## [RECORDS PROVIDED]
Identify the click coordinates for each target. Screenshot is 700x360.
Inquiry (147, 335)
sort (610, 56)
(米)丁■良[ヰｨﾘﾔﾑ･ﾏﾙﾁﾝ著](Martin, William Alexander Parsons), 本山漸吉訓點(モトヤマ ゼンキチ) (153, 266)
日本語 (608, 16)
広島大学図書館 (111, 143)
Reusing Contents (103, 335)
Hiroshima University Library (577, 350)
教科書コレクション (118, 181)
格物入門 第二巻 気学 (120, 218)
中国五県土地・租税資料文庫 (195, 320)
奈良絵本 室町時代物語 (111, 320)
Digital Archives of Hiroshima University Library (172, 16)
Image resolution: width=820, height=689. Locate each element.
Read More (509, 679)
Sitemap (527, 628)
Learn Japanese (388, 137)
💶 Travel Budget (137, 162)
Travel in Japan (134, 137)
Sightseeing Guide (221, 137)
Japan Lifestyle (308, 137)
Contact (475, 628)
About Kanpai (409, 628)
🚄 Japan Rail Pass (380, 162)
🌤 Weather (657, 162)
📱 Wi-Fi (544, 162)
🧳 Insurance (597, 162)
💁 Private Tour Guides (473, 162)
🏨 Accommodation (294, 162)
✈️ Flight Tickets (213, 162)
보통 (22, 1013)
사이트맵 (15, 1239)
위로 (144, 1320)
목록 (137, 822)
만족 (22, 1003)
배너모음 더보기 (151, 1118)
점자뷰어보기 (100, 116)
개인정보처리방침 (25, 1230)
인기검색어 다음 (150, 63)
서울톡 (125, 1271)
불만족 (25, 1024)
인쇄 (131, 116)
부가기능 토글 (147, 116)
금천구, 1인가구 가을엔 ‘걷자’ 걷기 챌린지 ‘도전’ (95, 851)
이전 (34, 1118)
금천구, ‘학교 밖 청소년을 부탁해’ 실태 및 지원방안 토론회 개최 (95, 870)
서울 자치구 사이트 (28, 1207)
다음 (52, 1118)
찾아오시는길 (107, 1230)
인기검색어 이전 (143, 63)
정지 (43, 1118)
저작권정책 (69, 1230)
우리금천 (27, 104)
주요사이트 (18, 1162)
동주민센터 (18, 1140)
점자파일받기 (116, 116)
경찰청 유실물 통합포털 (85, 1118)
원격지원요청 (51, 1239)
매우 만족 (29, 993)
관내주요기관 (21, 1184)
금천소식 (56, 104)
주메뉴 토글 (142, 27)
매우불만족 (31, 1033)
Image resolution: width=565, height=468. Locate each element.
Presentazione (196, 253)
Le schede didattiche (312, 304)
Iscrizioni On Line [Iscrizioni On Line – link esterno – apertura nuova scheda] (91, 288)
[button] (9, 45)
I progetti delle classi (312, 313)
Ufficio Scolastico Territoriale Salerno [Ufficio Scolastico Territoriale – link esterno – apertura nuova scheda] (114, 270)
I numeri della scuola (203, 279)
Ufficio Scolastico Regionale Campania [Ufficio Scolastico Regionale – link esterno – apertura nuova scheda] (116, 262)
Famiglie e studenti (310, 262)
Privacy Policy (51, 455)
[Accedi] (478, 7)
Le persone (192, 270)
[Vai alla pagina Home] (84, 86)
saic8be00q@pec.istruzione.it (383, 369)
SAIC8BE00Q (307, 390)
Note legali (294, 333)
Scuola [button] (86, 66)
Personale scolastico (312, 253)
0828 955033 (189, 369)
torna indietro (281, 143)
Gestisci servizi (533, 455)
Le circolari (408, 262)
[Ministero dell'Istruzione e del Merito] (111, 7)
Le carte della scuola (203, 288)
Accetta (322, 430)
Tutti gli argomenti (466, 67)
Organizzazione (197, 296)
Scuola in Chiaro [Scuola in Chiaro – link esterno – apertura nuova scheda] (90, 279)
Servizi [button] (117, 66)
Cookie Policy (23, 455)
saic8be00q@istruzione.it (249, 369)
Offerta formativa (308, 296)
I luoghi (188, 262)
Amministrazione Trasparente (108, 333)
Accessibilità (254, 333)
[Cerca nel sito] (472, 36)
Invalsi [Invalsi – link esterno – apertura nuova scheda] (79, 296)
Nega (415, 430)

## [TASK PROMPT]
Can you write out all the records above again, replacing every "Image resolution" with "Screen size" and leaving everything else unchanged?

## [RESULT OF THIS TASK]
Identify the click coordinates for each target. Screenshot is 700x360.
Inquiry (147, 335)
sort (610, 56)
(米)丁■良[ヰｨﾘﾔﾑ･ﾏﾙﾁﾝ著](Martin, William Alexander Parsons), 本山漸吉訓點(モトヤマ ゼンキチ) (153, 266)
日本語 (608, 16)
広島大学図書館 (111, 143)
Reusing Contents (103, 335)
Hiroshima University Library (577, 350)
教科書コレクション (118, 181)
格物入門 第二巻 気学 (120, 218)
中国五県土地・租税資料文庫 (195, 320)
奈良絵本 室町時代物語 (111, 320)
Digital Archives of Hiroshima University Library (172, 16)
Screen size: width=820, height=689. Locate each element.
Read More (509, 679)
Sitemap (527, 628)
Learn Japanese (388, 137)
💶 Travel Budget (137, 162)
Travel in Japan (134, 137)
Sightseeing Guide (221, 137)
Japan Lifestyle (308, 137)
Contact (475, 628)
About Kanpai (409, 628)
🚄 Japan Rail Pass (380, 162)
🌤 Weather (657, 162)
📱 Wi-Fi (544, 162)
🧳 Insurance (597, 162)
💁 Private Tour Guides (473, 162)
🏨 Accommodation (294, 162)
✈️ Flight Tickets (213, 162)
보통 (22, 1013)
사이트맵 (15, 1239)
위로 (144, 1320)
목록 (137, 822)
만족 (22, 1003)
배너모음 더보기 (151, 1118)
점자뷰어보기 (100, 116)
개인정보처리방침 (25, 1230)
인기검색어 다음 (150, 63)
서울톡 (125, 1271)
불만족 (25, 1024)
인쇄 (131, 116)
부가기능 토글 (147, 116)
금천구, 1인가구 가을엔 ‘걷자’ 걷기 챌린지 ‘도전’ (95, 851)
이전 (34, 1118)
금천구, ‘학교 밖 청소년을 부탁해’ 실태 및 지원방안 토론회 개최 (95, 870)
서울 자치구 사이트 (28, 1207)
다음 (52, 1118)
찾아오시는길 (107, 1230)
인기검색어 이전 (143, 63)
정지 (43, 1118)
저작권정책 (69, 1230)
우리금천 (27, 104)
주요사이트 (18, 1162)
동주민센터 (18, 1140)
점자파일받기 (116, 116)
경찰청 유실물 통합포털 (85, 1118)
원격지원요청 (51, 1239)
매우 만족 (29, 993)
관내주요기관 (21, 1184)
금천소식 (56, 104)
주메뉴 토글 (142, 27)
매우불만족 (31, 1033)
Screen size: width=565, height=468. Locate each element.
Presentazione (196, 253)
Le schede didattiche (312, 304)
Iscrizioni On Line [Iscrizioni On Line – link esterno – apertura nuova scheda] (91, 288)
[button] (9, 45)
I progetti delle classi (312, 313)
Ufficio Scolastico Territoriale Salerno [Ufficio Scolastico Territoriale – link esterno – apertura nuova scheda] (114, 270)
I numeri della scuola (203, 279)
Ufficio Scolastico Regionale Campania [Ufficio Scolastico Regionale – link esterno – apertura nuova scheda] (116, 262)
Famiglie e studenti (310, 262)
Privacy Policy (51, 455)
[Accedi] (478, 7)
Le persone (192, 270)
[Vai alla pagina Home] (84, 86)
saic8be00q@pec.istruzione.it (383, 369)
SAIC8BE00Q (307, 390)
Note legali (294, 333)
Scuola [button] (86, 66)
Personale scolastico (312, 253)
0828 955033 (189, 369)
torna indietro (281, 143)
Gestisci servizi (533, 455)
Le circolari (408, 262)
[Ministero dell'Istruzione e del Merito] (111, 7)
Le carte della scuola (203, 288)
Accetta (322, 430)
Tutti gli argomenti (466, 67)
Organizzazione (197, 296)
Scuola in Chiaro [Scuola in Chiaro – link esterno – apertura nuova scheda] (90, 279)
Servizi [button] (117, 66)
Cookie Policy (23, 455)
saic8be00q@istruzione.it (249, 369)
Offerta formativa (308, 296)
I luoghi (188, 262)
Amministrazione Trasparente (108, 333)
Accessibilità (254, 333)
[Cerca nel sito] (472, 36)
Invalsi [Invalsi – link esterno – apertura nuova scheda] (79, 296)
Nega (415, 430)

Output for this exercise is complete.